Extract the lines of the listing below verbatim, from the line with "You are a computer-use agent. The" up to and including the line with "Looking at the screenshot, I should [x=296, y=915].".

-- Start of The data --

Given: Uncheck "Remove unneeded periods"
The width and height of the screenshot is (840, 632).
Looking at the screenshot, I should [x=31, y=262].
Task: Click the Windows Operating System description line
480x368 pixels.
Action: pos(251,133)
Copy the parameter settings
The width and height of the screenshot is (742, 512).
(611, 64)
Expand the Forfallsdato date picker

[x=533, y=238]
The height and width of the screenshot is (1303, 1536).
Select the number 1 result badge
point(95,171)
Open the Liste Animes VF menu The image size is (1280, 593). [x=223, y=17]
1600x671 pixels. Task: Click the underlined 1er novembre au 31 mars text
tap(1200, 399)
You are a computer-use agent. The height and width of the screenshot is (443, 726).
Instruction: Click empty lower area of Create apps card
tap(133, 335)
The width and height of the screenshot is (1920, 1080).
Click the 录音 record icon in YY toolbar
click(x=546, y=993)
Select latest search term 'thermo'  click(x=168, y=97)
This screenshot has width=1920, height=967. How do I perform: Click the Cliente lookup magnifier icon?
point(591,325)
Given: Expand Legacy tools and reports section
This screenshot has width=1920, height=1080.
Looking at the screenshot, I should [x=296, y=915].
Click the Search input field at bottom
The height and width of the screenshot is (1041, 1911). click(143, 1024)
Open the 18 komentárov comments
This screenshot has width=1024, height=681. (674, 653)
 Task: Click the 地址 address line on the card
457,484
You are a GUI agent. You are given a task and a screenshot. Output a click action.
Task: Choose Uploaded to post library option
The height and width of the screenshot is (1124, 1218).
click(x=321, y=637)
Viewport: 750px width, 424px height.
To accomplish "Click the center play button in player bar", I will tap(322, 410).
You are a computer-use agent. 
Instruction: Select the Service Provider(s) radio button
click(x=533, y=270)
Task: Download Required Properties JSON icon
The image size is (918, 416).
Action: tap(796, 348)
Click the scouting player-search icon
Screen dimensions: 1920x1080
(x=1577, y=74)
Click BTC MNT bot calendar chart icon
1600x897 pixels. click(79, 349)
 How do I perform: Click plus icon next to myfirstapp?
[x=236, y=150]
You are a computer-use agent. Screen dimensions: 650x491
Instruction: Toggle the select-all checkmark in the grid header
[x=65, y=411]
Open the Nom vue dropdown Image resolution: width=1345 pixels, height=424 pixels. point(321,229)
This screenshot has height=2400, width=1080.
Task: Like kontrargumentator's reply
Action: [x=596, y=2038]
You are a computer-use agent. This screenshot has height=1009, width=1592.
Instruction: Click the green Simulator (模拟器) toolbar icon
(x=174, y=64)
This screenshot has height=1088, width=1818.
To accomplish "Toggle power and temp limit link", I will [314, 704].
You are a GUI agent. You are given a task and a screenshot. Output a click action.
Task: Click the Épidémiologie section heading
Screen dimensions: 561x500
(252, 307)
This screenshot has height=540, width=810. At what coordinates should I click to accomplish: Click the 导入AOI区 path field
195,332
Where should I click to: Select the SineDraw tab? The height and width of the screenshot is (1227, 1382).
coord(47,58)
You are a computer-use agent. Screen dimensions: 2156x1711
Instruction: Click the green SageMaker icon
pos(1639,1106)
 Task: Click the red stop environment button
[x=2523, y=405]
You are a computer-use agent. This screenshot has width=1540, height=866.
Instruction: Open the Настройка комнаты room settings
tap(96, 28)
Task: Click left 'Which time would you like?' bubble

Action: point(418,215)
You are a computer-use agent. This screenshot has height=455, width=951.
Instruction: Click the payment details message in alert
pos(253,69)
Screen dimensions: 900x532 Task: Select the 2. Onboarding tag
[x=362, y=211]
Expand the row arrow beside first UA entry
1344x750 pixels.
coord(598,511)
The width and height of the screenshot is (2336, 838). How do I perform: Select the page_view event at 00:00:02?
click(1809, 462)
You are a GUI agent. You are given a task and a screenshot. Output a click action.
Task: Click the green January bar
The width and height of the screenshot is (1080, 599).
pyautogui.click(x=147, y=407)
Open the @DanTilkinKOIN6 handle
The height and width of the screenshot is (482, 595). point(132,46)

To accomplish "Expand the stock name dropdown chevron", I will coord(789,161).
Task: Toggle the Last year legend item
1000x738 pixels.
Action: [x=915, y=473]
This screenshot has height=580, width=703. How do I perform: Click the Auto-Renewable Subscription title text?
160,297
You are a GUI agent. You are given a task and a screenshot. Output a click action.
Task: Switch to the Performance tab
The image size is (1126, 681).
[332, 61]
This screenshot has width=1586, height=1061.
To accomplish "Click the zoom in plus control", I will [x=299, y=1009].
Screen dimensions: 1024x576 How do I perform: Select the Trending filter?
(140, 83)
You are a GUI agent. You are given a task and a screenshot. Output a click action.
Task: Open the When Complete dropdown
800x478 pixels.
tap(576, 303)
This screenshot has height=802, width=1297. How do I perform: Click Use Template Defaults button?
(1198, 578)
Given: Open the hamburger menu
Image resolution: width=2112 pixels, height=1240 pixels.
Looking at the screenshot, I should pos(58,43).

-- End of The data --

Solution to this problem ::
You are a computer-use agent. The height and width of the screenshot is (443, 726).
Instruction: Click empty lower area of Create apps card
tap(133, 335)
The width and height of the screenshot is (1920, 1080).
Click the 录音 record icon in YY toolbar
click(x=546, y=993)
Select latest search term 'thermo'  click(x=168, y=97)
This screenshot has width=1920, height=967. How do I perform: Click the Cliente lookup magnifier icon?
point(591,325)
Given: Expand Legacy tools and reports section
This screenshot has width=1920, height=1080.
Looking at the screenshot, I should [x=296, y=915].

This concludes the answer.